TASK OBJECTIVE: The entries that follow include a run beginning at the line with "328x709 pixels." and ending at the line with "You are a computer-use agent. The image size is (1042, 501)."; restate that run word for word and leave the rest out.

STORED DATA:
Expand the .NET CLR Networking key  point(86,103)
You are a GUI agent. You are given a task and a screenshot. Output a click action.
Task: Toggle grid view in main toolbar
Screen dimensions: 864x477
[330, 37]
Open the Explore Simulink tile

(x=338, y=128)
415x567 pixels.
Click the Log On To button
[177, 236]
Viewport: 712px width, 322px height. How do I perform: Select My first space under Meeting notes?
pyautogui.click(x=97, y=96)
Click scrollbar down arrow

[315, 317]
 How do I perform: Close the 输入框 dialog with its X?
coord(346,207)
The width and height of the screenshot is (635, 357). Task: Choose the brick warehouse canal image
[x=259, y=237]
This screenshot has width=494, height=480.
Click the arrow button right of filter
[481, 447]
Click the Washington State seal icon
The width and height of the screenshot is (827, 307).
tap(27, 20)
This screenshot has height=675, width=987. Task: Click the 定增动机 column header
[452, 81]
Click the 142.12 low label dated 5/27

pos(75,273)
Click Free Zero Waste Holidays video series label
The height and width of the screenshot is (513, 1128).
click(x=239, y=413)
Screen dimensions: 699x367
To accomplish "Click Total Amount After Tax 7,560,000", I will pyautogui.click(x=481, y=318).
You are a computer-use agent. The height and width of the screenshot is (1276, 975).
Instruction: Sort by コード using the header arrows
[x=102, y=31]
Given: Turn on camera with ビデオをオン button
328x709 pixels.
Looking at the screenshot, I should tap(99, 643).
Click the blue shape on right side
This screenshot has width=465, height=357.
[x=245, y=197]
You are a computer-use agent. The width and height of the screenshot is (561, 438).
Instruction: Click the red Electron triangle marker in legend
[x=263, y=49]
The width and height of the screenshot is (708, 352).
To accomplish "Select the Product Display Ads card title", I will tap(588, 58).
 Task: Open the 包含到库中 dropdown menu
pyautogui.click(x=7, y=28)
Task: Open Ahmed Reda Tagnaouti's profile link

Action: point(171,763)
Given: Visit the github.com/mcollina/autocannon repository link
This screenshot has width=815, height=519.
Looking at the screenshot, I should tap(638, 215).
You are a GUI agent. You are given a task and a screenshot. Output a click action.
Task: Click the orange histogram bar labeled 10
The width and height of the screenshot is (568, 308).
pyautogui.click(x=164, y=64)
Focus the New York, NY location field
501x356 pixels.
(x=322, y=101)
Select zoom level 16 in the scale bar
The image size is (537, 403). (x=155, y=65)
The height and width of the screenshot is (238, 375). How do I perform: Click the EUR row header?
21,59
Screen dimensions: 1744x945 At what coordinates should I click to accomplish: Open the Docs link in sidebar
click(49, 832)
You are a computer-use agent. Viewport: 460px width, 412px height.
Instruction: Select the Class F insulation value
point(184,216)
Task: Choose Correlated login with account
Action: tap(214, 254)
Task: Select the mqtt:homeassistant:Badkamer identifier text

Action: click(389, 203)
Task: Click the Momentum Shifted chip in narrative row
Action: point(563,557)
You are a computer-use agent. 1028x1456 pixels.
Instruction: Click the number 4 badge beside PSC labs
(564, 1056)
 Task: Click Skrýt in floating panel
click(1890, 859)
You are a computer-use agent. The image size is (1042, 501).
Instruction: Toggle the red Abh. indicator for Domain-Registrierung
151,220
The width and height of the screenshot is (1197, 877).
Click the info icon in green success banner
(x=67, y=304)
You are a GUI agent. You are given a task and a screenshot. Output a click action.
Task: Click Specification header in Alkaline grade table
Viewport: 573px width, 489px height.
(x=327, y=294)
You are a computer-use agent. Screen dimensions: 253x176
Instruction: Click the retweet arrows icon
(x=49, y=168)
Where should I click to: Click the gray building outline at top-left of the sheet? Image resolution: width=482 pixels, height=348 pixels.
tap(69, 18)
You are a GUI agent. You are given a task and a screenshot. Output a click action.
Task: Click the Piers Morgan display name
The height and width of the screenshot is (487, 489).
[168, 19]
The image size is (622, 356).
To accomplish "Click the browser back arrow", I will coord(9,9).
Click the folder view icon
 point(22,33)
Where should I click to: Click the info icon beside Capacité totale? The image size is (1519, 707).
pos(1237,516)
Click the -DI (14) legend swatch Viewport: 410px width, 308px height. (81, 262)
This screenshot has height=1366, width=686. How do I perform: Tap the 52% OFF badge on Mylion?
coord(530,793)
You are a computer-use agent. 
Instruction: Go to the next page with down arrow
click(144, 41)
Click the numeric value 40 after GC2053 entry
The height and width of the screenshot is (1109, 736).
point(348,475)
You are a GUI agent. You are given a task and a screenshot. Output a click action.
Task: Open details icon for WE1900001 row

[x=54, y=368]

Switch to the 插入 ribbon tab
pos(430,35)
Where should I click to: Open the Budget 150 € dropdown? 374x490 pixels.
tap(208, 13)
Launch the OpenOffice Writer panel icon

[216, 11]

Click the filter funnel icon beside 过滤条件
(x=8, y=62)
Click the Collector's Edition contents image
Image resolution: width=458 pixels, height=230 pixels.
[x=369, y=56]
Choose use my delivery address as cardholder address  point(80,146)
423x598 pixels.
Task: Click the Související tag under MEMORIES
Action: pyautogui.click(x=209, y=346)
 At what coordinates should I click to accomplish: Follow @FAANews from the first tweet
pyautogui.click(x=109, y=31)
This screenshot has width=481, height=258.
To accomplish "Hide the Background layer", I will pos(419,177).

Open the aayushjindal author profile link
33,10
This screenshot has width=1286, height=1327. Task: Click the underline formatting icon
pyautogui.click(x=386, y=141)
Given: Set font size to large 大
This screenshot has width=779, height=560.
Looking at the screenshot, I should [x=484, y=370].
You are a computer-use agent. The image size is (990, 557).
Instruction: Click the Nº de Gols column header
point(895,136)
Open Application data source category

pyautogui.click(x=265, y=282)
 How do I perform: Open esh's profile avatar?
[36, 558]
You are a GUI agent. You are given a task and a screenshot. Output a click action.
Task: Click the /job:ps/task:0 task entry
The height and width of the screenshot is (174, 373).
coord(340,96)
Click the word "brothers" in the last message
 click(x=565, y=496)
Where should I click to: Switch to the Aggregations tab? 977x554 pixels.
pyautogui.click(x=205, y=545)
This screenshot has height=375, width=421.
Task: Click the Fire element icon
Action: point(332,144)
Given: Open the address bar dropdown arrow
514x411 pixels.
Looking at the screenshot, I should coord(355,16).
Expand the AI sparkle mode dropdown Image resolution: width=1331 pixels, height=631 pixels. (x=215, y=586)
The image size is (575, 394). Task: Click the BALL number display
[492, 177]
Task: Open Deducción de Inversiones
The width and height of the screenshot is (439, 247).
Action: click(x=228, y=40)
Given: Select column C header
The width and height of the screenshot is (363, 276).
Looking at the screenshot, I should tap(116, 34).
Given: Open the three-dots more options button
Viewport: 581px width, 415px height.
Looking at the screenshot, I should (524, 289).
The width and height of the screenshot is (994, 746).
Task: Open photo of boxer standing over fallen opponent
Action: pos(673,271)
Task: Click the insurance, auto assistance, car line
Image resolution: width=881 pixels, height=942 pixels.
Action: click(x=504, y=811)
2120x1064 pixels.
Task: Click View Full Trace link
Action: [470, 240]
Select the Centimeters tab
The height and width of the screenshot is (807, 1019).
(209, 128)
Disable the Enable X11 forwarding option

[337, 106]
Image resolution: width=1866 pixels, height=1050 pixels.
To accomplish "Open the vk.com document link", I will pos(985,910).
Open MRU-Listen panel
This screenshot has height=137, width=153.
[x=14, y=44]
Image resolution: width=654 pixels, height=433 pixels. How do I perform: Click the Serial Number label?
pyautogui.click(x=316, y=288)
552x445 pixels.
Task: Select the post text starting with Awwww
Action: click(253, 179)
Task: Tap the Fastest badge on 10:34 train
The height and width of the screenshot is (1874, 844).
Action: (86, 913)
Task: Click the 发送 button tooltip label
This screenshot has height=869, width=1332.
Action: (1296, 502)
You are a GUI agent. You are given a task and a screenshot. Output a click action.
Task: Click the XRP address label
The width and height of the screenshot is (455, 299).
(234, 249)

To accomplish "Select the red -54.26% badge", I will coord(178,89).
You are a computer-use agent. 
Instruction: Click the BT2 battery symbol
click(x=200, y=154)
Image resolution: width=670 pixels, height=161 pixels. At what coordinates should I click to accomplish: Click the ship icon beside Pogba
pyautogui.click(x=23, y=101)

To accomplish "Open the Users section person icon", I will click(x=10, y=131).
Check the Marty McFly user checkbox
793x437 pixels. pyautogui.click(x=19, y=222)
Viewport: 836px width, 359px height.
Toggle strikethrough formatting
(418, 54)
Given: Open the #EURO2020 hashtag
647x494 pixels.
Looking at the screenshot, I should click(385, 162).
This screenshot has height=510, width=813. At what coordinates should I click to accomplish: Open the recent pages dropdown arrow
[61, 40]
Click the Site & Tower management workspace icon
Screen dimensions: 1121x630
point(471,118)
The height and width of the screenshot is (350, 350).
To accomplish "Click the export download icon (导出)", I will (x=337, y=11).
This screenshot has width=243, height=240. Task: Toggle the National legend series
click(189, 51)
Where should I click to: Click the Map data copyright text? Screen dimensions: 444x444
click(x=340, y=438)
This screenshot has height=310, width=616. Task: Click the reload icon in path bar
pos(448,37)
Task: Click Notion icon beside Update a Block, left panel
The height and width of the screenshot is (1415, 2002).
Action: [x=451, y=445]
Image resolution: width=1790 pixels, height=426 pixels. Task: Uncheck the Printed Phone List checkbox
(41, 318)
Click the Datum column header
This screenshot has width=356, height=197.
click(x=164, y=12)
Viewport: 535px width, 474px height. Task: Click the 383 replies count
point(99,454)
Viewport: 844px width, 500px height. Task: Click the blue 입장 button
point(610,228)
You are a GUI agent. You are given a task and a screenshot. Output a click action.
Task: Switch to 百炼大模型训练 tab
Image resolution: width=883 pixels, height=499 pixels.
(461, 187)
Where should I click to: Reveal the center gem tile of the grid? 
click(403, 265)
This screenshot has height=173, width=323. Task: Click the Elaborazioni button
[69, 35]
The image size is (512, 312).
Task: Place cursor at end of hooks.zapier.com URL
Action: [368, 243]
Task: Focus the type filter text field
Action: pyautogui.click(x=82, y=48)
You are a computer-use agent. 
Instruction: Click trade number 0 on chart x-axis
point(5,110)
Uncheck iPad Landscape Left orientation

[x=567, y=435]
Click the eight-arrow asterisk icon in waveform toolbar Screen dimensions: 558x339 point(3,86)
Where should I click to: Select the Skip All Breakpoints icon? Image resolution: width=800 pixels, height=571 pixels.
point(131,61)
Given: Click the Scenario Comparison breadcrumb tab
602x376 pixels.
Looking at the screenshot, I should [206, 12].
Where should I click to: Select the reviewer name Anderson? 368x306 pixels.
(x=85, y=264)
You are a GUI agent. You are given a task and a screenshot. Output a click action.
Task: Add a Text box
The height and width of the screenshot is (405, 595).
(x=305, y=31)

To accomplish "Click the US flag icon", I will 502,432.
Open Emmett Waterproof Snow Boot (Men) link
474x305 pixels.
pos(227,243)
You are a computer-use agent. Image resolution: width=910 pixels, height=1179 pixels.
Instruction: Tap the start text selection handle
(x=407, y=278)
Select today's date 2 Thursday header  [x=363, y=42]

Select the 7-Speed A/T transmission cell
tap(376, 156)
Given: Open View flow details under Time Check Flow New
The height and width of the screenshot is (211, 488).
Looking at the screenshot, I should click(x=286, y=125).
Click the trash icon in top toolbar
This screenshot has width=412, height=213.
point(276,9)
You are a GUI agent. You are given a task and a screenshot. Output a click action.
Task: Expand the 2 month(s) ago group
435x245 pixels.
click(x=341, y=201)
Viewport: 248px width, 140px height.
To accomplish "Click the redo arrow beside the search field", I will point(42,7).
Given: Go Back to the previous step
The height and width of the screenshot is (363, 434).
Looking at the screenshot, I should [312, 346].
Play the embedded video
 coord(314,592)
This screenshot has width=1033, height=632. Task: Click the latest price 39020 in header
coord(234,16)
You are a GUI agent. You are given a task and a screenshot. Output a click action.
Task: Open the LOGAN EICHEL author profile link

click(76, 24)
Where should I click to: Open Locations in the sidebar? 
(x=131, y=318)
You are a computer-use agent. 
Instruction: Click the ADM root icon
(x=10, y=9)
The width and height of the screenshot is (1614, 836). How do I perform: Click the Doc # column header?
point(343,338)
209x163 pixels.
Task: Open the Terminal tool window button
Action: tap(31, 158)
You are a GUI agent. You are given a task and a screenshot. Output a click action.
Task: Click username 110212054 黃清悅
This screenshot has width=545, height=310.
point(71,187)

REPLY:
328x709 pixels.
Looking at the screenshot, I should tap(99, 643).
Click the blue shape on right side
This screenshot has width=465, height=357.
[x=245, y=197]
You are a computer-use agent. The width and height of the screenshot is (561, 438).
Instruction: Click the red Electron triangle marker in legend
[x=263, y=49]
The width and height of the screenshot is (708, 352).
To accomplish "Select the Product Display Ads card title", I will tap(588, 58).
 Task: Open the 包含到库中 dropdown menu
pyautogui.click(x=7, y=28)
Task: Open Ahmed Reda Tagnaouti's profile link

Action: point(171,763)
Given: Visit the github.com/mcollina/autocannon repository link
This screenshot has width=815, height=519.
Looking at the screenshot, I should tap(638, 215).
You are a GUI agent. You are given a task and a screenshot. Output a click action.
Task: Click the orange histogram bar labeled 10
The width and height of the screenshot is (568, 308).
pyautogui.click(x=164, y=64)
Focus the New York, NY location field
501x356 pixels.
(x=322, y=101)
Select zoom level 16 in the scale bar
The image size is (537, 403). (x=155, y=65)
The height and width of the screenshot is (238, 375). How do I perform: Click the EUR row header?
21,59
Screen dimensions: 1744x945 At what coordinates should I click to accomplish: Open the Docs link in sidebar
click(49, 832)
You are a computer-use agent. Viewport: 460px width, 412px height.
Instruction: Select the Class F insulation value
point(184,216)
Task: Choose Correlated login with account
Action: tap(214, 254)
Task: Select the mqtt:homeassistant:Badkamer identifier text

Action: click(389, 203)
Task: Click the Momentum Shifted chip in narrative row
Action: point(563,557)
You are a computer-use agent. 1028x1456 pixels.
Instruction: Click the number 4 badge beside PSC labs
(564, 1056)
 Task: Click Skrýt in floating panel
click(1890, 859)
You are a computer-use agent. The image size is (1042, 501).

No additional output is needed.